Stored items:
------------------------

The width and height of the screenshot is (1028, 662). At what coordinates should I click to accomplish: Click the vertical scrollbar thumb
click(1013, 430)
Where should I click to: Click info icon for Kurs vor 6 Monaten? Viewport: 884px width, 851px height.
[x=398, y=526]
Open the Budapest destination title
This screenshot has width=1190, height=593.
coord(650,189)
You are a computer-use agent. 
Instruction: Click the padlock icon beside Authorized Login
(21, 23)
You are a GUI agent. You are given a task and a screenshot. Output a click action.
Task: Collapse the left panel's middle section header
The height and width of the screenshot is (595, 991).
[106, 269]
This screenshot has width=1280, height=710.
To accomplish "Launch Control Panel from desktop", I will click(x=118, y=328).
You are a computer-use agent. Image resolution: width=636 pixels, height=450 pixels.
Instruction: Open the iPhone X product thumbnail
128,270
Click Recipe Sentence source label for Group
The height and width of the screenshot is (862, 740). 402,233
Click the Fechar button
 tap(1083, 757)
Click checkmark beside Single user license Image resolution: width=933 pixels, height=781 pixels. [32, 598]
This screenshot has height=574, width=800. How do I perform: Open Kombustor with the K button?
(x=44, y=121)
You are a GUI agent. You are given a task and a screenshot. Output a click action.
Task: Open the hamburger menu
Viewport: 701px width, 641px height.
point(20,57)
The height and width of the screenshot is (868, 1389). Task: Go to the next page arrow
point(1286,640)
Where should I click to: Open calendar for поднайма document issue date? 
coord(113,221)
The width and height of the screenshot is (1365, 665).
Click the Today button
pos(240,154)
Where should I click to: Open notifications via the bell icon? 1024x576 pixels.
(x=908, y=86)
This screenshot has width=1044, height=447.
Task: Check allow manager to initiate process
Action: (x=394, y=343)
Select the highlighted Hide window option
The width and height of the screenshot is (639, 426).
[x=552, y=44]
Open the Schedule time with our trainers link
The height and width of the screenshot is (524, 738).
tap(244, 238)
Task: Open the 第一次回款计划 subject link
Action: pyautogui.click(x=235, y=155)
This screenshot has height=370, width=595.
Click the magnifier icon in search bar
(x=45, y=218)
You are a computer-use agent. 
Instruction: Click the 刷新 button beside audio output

------------------------

▶ [YOUR TASK]
Every line of the data must appear again in the answer, exactly as written.

▶ [ANSWER BOX]
The width and height of the screenshot is (1028, 662). At what coordinates should I click to accomplish: Click the vertical scrollbar thumb
click(1013, 430)
Where should I click to: Click info icon for Kurs vor 6 Monaten? Viewport: 884px width, 851px height.
[x=398, y=526]
Open the Budapest destination title
This screenshot has width=1190, height=593.
coord(650,189)
You are a computer-use agent. 
Instruction: Click the padlock icon beside Authorized Login
(21, 23)
You are a GUI agent. You are given a task and a screenshot. Output a click action.
Task: Collapse the left panel's middle section header
The height and width of the screenshot is (595, 991).
[106, 269]
This screenshot has width=1280, height=710.
To accomplish "Launch Control Panel from desktop", I will click(x=118, y=328).
You are a computer-use agent. Image resolution: width=636 pixels, height=450 pixels.
Instruction: Open the iPhone X product thumbnail
128,270
Click Recipe Sentence source label for Group
The height and width of the screenshot is (862, 740). 402,233
Click the Fechar button
 tap(1083, 757)
Click checkmark beside Single user license Image resolution: width=933 pixels, height=781 pixels. [32, 598]
This screenshot has height=574, width=800. How do I perform: Open Kombustor with the K button?
(x=44, y=121)
You are a GUI agent. You are given a task and a screenshot. Output a click action.
Task: Open the hamburger menu
Viewport: 701px width, 641px height.
point(20,57)
The height and width of the screenshot is (868, 1389). Task: Go to the next page arrow
point(1286,640)
Where should I click to: Open calendar for поднайма document issue date? 
coord(113,221)
The width and height of the screenshot is (1365, 665).
Click the Today button
pos(240,154)
Where should I click to: Open notifications via the bell icon? 1024x576 pixels.
(x=908, y=86)
This screenshot has width=1044, height=447.
Task: Check allow manager to initiate process
Action: (x=394, y=343)
Select the highlighted Hide window option
The width and height of the screenshot is (639, 426).
[x=552, y=44]
Open the Schedule time with our trainers link
The height and width of the screenshot is (524, 738).
tap(244, 238)
Task: Open the 第一次回款计划 subject link
Action: pyautogui.click(x=235, y=155)
This screenshot has height=370, width=595.
Click the magnifier icon in search bar
(x=45, y=218)
You are a computer-use agent. 
Instruction: Click the 刷新 button beside audio output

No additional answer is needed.